- _Source excerpt_:

EP by Ulver
- Released: 27 September 1999
- Genre: Electronic, experimental
- Length: 25:15
- Label: Jester

Ulver chronology
| Themes from William Blake's The Marriage of Heaven and Hell (1998) | Metamorphosis (1999) | Perdition City (2000) |

= Metamorphosis (EP) =

Metamorphosis is the first EP by Norwegian experimental electronic band Ulver. Written and produced by Kristoffer Rygg and Tore Ylwizaker, the EP was issued on 27 September 1999 via Jester Records. The EP showcased Ulver's new electronic musical direction that would become more readily apparent on the album Perdition City.

In the sleeve notes to Metamorphosis, the group declared:

Ulver is obviously not a black metal band and does not wish to be stigmatized as such. We acknowledge the relation of part I & III of the Trilogie (Bergtatt & Nattens Madrigal) to this culture, but stress that these endeavours were written as stepping stones rather than conclusions. We are proud of our former instincts, but wish to liken our association with said genre to that of the snake with Eve. An incentive to further frolic only. If this discourages you in any way, please have the courtesy to refrain from voicing superficial remarks regarding our music and/or personae. We are as unknown to you as we always were.

- _Set task 1_: According to the article on Ulver's Metamorphosis EP, who wrote and produced it?
- _Set task 2_: Extend the article on Ulver's Metamorphosis EP, starting right after its last sentence.

- _Material_:
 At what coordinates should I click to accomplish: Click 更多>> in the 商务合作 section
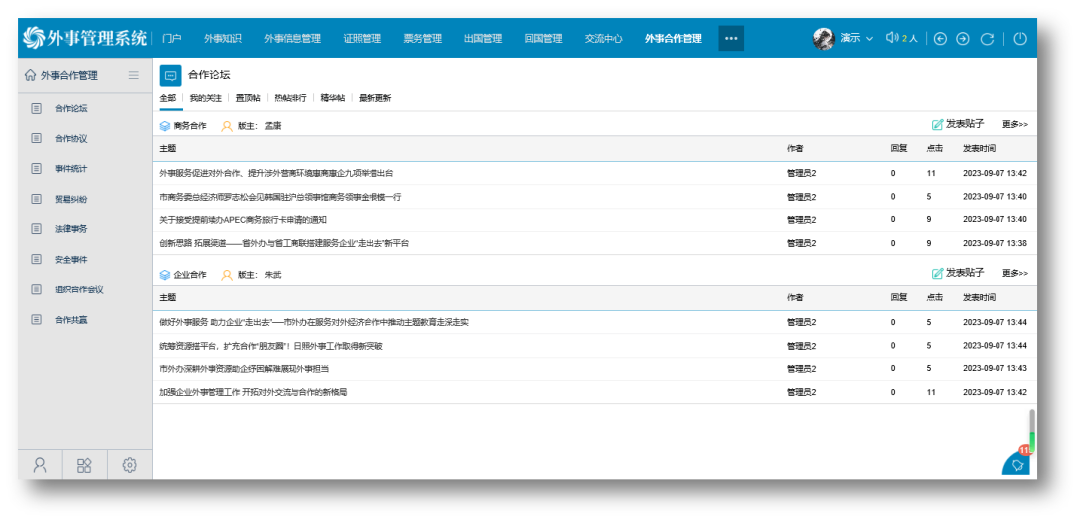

- _Final answer 1_: Kristoffer Rygg and Tore Ylwizaker

- _Final answer 2_:
==Background==
Kristoffer Rygg commented “[Metamorphosis] was totally electronic, at parts even techno. When we are in the studio, things seem to go their own paths. We never write anything in advance but all is improvised in the studio. Usually we have only a pattern, a loop or a sound we like. Then we just play with that sound until it becomes a song.“

==Critical reception==

Upon its original release, Metamorphosis received mixed reviews.

John Chedsey, writing for Satan Stole My Teddybear, commented: “Having consistently reinvented themselves on every release, Ulver has made the final transformation into an electronic act in the vein of Future Sound of London or a more resonant and layered Aphex Twin. The EP captures their new sound fairly well. As a preview for their upcoming Perdition City, Metamorphosis is a great teaser.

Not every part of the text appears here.